→ Task material:
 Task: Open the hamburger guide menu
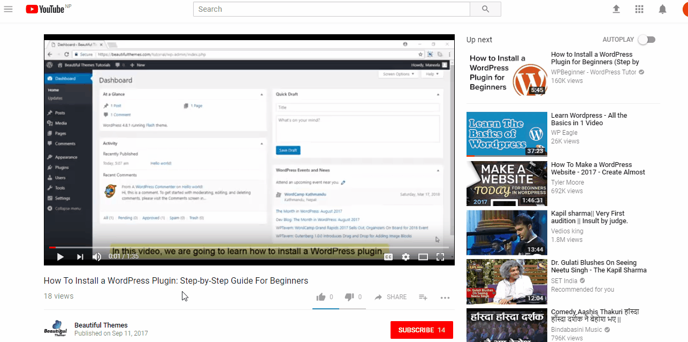(x=8, y=9)
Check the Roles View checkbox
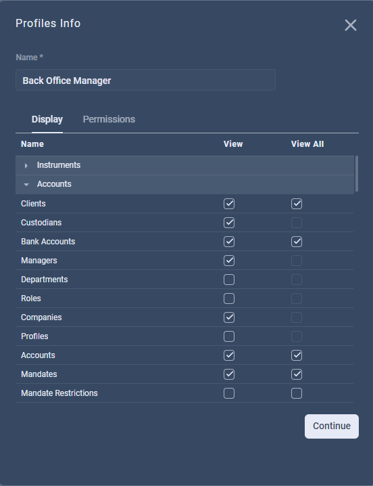 229,299
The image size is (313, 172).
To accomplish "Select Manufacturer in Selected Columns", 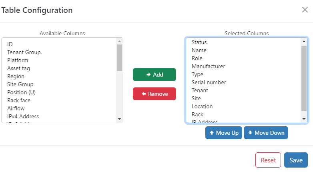I will tap(243, 66).
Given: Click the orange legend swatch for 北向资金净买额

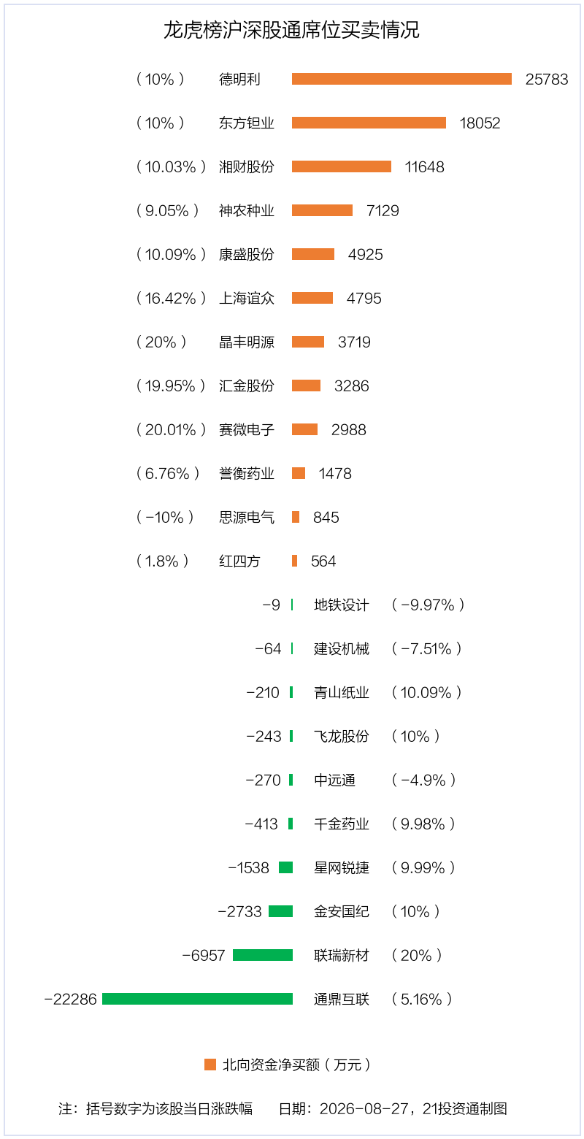Looking at the screenshot, I should click(x=210, y=1065).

→ Your task: Retype only the lines above from the one with "Given: Click the" through the last, both ends included, keeping every picture out of the copy.

→ Solved problem:
Given: Click the orange legend swatch for 北向资金净买额

Looking at the screenshot, I should click(x=210, y=1065).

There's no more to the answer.